What they should have done was to give the OP every opportunity to attend the training, giving sufficient notice for making arrangements and cooperating with information about start and end times, location etc. Then it's up to the OP to take up the training and sort out arrangements.
I can arrange for my mum to be here for one off things like travel and training but I wouldn't want to ask her to cover regular working hours, perhaps OP is the same
I have to make decisions on team travel regularly. I take into account one persons childcare issues, one persons pet issues and one persons regular sports fixture on a particular night. It's definitely not gender specific and the team appreciate that I have to make rapid decisions on availability. If, however, it was a training/development opportunity I would offer it to the people most suited, on the assumption that any further arrangements were up to them. This absolutely feels like discrimination but I think you need to raise it in a positive manner. Ie if further opportunities become available please let me know because I can make arrangements for exceptional circumstances
There are not two sides to this. It is discrimination. I am really surprised at some of the reactions on this thread!
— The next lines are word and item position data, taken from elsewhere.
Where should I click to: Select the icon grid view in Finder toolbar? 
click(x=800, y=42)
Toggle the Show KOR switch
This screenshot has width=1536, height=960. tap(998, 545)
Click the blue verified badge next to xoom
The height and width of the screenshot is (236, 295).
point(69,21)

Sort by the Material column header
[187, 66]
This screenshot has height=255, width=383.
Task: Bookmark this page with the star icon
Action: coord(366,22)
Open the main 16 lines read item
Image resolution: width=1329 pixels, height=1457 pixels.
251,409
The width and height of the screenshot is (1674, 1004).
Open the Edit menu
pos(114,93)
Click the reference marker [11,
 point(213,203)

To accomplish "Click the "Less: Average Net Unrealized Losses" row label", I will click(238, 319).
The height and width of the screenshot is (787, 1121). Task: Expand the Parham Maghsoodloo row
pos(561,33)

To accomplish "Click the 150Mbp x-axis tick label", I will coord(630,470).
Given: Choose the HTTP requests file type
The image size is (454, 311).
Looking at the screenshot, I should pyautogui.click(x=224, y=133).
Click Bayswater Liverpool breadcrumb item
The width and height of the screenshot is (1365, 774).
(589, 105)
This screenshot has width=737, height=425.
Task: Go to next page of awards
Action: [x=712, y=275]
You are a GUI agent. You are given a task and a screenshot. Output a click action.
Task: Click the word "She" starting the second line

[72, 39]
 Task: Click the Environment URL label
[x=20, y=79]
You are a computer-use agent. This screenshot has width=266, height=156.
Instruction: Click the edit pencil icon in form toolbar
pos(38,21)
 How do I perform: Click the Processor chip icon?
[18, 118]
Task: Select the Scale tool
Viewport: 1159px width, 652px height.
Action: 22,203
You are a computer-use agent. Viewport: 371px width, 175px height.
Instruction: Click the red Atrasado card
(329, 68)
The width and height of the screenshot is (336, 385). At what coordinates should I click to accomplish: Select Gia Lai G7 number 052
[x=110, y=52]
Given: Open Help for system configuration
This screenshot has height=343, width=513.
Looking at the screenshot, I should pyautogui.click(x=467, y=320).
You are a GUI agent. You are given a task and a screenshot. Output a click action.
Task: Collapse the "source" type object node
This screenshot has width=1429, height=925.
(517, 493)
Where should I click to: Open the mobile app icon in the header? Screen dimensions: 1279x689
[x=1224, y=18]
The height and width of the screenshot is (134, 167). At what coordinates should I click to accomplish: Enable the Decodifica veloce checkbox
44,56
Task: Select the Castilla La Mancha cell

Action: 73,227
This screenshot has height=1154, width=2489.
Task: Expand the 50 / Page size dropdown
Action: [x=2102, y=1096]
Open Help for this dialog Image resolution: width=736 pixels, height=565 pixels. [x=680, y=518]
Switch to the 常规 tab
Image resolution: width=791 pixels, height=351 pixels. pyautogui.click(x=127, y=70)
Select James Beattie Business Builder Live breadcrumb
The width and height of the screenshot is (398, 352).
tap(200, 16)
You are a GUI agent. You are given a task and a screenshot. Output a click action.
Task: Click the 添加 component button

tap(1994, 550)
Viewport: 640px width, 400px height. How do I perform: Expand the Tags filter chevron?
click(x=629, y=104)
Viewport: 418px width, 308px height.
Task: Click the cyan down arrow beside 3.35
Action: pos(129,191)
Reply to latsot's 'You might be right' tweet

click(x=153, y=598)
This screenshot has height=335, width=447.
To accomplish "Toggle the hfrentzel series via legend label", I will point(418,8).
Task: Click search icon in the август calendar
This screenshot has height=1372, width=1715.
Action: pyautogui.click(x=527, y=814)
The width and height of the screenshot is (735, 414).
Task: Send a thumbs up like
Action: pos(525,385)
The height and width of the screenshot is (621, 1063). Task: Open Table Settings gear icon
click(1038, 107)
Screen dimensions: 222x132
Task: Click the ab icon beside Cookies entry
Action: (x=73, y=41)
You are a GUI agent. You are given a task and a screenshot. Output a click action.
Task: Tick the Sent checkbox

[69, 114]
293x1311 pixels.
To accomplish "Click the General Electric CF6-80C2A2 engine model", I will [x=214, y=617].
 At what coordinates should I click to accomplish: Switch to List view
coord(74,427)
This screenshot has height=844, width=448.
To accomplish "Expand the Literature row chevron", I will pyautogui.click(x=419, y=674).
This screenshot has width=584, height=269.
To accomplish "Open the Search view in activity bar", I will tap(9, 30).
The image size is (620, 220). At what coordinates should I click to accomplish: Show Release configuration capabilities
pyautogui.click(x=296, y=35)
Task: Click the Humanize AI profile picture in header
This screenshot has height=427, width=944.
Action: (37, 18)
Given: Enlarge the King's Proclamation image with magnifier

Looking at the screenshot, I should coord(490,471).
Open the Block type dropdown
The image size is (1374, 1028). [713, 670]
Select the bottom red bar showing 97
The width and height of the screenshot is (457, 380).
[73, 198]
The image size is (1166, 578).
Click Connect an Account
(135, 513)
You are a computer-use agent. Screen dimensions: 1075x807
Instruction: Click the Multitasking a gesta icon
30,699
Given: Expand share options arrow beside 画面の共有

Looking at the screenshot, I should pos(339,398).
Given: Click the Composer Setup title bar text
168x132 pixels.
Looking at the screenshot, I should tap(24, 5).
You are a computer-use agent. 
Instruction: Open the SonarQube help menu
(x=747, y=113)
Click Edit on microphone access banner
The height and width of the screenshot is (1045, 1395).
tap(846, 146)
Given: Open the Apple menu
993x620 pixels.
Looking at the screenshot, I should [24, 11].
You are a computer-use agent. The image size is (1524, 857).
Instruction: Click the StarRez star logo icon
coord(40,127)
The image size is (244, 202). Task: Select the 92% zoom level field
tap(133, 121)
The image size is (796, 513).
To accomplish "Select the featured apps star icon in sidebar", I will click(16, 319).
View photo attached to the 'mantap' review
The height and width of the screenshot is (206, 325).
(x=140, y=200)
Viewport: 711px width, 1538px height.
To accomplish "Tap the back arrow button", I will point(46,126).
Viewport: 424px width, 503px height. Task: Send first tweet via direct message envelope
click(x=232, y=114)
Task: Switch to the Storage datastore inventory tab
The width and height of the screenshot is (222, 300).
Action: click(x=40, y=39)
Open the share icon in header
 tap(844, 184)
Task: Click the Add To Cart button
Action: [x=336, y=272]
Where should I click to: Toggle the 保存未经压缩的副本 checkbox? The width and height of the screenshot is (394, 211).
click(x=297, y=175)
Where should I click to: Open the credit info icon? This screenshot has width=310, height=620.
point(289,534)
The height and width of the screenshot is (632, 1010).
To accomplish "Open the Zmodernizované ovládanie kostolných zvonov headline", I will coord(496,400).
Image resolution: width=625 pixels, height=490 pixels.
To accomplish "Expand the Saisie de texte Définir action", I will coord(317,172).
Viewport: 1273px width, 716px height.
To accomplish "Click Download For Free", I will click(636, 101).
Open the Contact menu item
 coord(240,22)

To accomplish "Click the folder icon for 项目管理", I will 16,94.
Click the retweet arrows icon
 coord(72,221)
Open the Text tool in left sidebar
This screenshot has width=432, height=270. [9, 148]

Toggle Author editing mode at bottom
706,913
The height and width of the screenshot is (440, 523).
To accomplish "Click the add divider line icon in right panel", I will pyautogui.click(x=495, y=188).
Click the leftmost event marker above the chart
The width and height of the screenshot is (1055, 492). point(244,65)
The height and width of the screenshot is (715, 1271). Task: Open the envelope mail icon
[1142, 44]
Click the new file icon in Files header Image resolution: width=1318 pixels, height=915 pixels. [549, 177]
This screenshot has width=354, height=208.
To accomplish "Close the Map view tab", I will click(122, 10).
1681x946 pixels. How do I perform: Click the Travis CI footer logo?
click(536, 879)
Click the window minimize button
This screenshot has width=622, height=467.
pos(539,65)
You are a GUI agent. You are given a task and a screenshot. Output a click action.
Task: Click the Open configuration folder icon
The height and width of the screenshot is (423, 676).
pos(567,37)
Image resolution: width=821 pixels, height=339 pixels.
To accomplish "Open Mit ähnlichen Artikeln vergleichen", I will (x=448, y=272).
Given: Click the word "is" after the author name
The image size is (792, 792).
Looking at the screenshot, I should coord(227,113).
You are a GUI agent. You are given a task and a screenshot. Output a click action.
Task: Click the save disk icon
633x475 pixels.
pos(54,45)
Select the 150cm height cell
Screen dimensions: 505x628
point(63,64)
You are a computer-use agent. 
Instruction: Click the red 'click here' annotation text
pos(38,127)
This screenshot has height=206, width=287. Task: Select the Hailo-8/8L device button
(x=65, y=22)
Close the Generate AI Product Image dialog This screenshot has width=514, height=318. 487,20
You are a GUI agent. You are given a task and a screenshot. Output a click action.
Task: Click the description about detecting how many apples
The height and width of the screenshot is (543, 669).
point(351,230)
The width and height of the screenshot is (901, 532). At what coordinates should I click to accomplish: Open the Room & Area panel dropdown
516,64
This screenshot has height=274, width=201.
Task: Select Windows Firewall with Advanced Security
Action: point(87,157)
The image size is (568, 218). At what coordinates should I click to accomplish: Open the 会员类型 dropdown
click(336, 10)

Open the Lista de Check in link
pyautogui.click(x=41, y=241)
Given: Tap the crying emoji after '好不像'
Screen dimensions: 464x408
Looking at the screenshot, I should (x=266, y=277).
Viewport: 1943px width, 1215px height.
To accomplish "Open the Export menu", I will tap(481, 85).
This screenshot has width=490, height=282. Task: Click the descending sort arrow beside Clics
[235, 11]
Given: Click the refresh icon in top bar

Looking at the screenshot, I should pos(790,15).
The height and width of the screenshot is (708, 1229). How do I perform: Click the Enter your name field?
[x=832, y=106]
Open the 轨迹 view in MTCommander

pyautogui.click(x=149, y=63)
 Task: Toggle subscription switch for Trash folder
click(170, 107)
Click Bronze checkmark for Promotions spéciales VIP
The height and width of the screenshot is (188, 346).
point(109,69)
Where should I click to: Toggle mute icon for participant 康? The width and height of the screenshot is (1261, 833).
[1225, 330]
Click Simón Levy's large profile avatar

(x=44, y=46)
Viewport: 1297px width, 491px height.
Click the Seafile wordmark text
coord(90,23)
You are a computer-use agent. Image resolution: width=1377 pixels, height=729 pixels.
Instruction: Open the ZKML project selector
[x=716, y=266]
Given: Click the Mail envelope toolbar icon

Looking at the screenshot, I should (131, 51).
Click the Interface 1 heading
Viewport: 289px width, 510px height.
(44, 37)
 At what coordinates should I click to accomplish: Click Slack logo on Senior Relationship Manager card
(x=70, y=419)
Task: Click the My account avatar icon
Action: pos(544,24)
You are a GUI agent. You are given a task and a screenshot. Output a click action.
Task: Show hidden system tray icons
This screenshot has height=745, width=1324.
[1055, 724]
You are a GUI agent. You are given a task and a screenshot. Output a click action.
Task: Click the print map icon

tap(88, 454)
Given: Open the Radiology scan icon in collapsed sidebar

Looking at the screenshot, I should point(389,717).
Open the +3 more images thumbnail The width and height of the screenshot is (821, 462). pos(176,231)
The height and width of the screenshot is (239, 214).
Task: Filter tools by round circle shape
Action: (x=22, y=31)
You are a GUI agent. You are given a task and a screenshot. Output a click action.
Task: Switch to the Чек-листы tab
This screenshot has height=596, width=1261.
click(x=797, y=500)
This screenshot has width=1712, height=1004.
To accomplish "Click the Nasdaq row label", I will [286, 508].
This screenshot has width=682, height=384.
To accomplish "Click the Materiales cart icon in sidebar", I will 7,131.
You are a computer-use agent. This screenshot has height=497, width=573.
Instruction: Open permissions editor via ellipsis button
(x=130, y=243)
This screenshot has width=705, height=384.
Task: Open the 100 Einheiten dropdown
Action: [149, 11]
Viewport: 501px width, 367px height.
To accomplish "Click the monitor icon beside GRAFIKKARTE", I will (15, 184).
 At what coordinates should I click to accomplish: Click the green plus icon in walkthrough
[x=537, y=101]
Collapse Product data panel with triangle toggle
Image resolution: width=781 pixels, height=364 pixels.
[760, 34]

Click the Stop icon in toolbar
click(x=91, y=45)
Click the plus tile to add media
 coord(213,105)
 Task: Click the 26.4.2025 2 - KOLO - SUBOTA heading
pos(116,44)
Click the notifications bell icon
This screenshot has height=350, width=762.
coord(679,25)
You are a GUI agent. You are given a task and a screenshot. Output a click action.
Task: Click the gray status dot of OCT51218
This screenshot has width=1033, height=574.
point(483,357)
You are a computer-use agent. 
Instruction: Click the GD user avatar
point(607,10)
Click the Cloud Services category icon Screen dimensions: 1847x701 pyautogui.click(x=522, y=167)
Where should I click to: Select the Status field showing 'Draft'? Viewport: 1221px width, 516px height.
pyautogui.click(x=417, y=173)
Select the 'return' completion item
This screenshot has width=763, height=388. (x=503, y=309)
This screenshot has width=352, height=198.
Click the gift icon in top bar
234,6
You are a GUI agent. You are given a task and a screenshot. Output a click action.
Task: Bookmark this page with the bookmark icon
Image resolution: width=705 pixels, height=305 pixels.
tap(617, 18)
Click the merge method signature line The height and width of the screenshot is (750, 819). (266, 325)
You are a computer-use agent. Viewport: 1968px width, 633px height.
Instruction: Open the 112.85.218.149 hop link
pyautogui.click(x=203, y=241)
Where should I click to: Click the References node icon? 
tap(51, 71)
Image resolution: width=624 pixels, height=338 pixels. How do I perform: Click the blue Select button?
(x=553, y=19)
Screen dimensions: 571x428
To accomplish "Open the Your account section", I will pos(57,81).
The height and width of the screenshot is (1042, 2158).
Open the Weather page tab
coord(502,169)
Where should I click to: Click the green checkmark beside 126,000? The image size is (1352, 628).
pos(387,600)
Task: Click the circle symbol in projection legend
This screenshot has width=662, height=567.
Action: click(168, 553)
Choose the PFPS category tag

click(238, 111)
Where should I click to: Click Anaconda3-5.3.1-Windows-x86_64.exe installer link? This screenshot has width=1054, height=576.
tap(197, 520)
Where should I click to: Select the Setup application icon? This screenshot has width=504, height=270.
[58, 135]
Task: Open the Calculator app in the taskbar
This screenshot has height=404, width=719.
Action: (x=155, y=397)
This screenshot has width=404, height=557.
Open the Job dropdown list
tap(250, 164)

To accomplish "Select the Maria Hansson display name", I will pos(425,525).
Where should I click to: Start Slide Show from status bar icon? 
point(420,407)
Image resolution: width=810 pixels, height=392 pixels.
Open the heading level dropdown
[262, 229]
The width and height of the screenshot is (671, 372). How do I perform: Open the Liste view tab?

It's actually a bit worrying. I have three children and work compressed hours but I would be incandescent with rage if my employer decided that was a reason not to offer a development opportunity.
People can make alternative arrangements if needed.
I was not asked as they didn't know if a couple of weeks notice was enough time for me to sort out things
This wouldn't have been discrimination if they had just asked. That would have been so much easier to do than just make assumptions. Anyone could have something on a particular date which would make it difficult for them to go. Childcare (which may not even have been a problem, but they didn't try to find out,) is just one of a load of different things which could have been going on for any possible traveller.